I am an ex dancer so I try and stay in shape and work out often. I hike, do the gym, sea kayak, bike, ice hockey (30 years), and am a regular at Krav Maga. I’m a scrabble freak and I love reggae, go figure…… Last but definitely not least, I am a triple scorpio, so you know what that means 🙂

First Date
Doing anything wherein we both can express ourselves….. and sushi should be involved.    

I have a question… why do 9 out of 10 women on this site mention they are not looking for sex or a guy who wants sex? I have never looked at one profile (and I have done this as an experiment) from a guy who says this. If I was an alien from another planet, I would assume sex was a plague to women, and it does not attack men. AND, what is even funnier, and we have all witnessed this, and you girls know who ya are.. .we get this response…. “I don’t need to be on this site for sex” or “I can get sex if I wanted it.” Technically you don’t have to be on this site for meeting people either, but here we are. So, is this some kinda phrase you learn at women’s school to boost your ego??? like you have to tell us this that you are sex worthy? Apparently men have sex, or like sex, a lot, because we are always told not to ask for it, well, it is probably with women, most of the time, and probably with a lot of you girls who say “i’m not looking for sex.” Anyway, just an observation that makes me giggle.

What the fuck?  Did he actually just type that, and then press send?  Immediately after reading this diatribe, and then reading it out loud to one of my friends, I cancelled my account for that site.  I’m almost done deleting the other accounts. Fuck online dating websites.  My new year’s resolution is to embrace my spinsterhood.

More Perils of Online Dating

Here are some quality selections from my dating website emails.  Did you notice each of them is just one line long?

I’m looking for sexual foreplay and massage. Is that what ur looking for?

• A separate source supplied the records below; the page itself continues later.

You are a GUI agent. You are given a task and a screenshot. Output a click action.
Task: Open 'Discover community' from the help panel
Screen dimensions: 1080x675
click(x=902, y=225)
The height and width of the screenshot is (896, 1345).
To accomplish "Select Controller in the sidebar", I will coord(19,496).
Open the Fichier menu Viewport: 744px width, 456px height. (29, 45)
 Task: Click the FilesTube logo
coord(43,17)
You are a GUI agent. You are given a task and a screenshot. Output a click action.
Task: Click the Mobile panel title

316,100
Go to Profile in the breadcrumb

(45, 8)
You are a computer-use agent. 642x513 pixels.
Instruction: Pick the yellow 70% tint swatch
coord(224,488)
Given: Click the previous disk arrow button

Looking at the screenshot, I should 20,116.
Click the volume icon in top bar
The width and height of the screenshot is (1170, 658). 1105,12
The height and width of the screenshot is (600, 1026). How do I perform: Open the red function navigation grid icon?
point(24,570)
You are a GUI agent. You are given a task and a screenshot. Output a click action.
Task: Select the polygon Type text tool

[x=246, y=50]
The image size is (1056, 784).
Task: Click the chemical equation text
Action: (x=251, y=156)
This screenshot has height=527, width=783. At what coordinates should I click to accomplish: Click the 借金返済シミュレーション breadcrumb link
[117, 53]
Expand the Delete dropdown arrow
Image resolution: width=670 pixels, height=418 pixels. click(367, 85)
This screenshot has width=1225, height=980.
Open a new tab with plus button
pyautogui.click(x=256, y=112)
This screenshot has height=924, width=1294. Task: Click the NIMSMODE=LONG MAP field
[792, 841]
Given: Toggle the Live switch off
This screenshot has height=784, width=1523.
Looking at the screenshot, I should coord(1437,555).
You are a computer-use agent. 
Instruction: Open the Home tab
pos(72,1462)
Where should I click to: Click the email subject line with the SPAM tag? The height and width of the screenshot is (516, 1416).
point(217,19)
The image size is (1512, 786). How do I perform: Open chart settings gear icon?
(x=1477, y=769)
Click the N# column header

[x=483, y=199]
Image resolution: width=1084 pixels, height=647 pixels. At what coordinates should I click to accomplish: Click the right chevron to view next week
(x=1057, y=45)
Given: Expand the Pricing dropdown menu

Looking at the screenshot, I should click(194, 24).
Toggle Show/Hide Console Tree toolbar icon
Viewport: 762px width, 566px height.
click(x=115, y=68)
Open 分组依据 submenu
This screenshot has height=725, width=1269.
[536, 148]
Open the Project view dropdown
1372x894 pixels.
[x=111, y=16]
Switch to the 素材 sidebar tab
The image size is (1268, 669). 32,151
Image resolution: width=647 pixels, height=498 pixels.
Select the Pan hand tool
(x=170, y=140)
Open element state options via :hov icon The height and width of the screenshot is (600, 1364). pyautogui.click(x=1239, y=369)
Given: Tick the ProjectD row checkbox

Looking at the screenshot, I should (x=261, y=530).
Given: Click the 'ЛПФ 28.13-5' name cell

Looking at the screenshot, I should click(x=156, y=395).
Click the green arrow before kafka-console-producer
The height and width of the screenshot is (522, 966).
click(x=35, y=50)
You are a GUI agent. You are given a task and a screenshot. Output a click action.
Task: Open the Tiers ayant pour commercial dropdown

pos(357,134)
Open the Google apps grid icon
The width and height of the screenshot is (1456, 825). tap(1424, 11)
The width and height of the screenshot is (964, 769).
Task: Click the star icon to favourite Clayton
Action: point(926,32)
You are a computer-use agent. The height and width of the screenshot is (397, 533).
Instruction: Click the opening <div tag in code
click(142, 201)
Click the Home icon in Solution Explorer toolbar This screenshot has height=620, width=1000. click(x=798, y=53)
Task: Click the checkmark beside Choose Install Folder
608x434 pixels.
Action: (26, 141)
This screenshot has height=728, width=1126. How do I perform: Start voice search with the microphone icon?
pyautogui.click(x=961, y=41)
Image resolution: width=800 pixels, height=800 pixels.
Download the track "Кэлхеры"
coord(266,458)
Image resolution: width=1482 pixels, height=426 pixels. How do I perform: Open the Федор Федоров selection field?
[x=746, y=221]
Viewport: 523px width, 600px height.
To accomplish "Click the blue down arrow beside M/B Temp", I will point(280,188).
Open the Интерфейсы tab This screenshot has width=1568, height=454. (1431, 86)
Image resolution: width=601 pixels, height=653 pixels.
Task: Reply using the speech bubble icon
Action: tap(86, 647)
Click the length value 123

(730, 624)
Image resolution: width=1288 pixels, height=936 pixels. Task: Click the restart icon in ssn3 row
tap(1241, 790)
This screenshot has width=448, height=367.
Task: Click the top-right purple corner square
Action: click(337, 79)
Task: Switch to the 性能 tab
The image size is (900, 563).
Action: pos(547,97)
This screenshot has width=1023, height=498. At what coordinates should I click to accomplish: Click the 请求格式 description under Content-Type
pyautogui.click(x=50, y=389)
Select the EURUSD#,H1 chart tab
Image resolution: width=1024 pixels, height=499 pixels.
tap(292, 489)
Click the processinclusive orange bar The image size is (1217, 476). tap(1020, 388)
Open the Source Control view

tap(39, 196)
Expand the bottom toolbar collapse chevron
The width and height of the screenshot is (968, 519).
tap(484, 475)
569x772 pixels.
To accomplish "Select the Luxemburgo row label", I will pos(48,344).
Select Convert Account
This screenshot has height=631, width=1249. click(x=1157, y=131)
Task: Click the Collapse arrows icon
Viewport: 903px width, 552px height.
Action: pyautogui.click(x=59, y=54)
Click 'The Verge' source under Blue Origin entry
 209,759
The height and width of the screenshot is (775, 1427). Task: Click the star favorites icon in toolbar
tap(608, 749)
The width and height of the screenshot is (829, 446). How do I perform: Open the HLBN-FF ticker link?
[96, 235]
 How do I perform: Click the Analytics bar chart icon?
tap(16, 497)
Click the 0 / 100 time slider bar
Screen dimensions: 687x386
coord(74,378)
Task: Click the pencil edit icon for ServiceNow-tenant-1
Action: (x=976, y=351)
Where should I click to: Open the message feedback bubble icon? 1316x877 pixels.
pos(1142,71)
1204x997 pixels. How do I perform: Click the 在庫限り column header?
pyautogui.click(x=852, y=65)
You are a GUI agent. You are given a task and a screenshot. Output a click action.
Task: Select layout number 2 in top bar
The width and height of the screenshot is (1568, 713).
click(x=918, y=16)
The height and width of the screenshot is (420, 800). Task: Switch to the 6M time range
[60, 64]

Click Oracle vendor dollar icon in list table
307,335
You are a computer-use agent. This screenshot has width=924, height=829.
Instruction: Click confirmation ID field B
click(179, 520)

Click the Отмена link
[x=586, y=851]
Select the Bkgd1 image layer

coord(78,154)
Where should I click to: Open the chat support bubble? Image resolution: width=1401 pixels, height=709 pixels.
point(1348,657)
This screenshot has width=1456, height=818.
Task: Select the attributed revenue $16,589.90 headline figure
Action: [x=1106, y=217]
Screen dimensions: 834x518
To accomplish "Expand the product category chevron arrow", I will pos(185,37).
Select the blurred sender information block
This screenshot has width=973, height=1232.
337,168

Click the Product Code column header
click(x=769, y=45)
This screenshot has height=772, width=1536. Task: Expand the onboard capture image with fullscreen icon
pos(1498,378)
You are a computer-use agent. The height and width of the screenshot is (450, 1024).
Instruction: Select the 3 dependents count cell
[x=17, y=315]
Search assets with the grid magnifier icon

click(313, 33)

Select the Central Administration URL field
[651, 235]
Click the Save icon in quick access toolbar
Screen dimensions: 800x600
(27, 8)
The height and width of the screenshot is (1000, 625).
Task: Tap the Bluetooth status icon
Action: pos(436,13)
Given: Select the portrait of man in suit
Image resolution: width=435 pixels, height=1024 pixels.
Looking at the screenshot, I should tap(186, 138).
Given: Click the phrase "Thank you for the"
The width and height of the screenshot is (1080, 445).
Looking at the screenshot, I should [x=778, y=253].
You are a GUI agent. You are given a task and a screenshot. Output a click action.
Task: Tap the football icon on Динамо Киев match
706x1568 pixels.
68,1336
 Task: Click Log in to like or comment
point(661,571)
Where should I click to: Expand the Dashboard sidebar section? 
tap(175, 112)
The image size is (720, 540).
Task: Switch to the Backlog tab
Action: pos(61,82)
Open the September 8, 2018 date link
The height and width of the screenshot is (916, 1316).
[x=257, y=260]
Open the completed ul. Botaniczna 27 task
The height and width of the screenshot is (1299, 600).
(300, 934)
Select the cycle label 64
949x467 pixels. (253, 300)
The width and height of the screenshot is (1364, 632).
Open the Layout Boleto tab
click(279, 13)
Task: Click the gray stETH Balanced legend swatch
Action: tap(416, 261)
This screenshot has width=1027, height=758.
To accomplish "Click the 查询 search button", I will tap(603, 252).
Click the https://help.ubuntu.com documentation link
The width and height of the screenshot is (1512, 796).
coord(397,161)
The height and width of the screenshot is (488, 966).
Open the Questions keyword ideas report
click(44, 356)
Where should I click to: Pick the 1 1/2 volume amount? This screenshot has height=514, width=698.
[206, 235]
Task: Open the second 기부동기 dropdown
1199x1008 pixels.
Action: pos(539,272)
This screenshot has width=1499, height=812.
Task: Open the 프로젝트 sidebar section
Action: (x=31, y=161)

Do you date older men? I’d love to hear from you,

I need my floride, and that would be Y O U! I love you

This is the best one by far.  How could one IM session piss a girl off so much?  Read on, and by the by, my thoughts are in italics…

Shenae:  Hi
*** Waiting for Douchebag to connect
*** Douchebag’s IC window is open
Douchebag:  hi
Shenae:  I just emailed you and then i saw that you were online
Douchebag:  yeah, ijust read it thanks
Douchebag:  no, you shouldnt be worried, i am harmless
Shenae:  lol (edited)
Douchebag:  for sure
Douchebag:  you seem to have a great body (is that a compliment?)
Douchebag:  do yo hav emore pics>? (I should have logged off here, plus he can’t type)
Shenae:  well thank you
Shenae:  just pics of me in clothes (hint hint, perv)
Douchebag:  ok
Shenae:  were you looking for a specific kind of pic?
Douchebag:  not really…i just think you have  a hot body from what i can see in your pics (alert, alert, he said it again, code red)
Shenae:  well thank you again
Douchebag:  what r u doign home tonight? (is this lol catz or can this mofo just not type?)
Shenae:  you are definitely easy on the eyes
Shenae:  i am relaxing
Shenae:  i have to work tomorrow afternoon
Shenae:  what are you doing?
Douchebag:  thanks honey
Douchebag:  not much, ijust got got home
Shenae:  what do you do for a living, if you don’t mind me asking?
Douchebag:  work for a ****  (edited)
Douchebag:  and you
Shenae:  at a **** (edited)
Shenae:  and i work **** (edited)
Douchebag:  sounds nice
Shenae:  errr, it’s tough
Shenae:  i work at night most of the time
Douchebag:  what r u looking for on this site (what the…)
Shenae:  a relationship
Shenae:  and you?
Douchebag:  having fun, hooking up
Shenae:  ah okay (shut ‘er down, he’s a flake)
Shenae:  well it was nice chatting with you
Douchebag:  likewise
*** Douchebag’s IC window is closed

Online dating is oodles of fun.  If you could see my face, there would be a huge fucking smirk on it.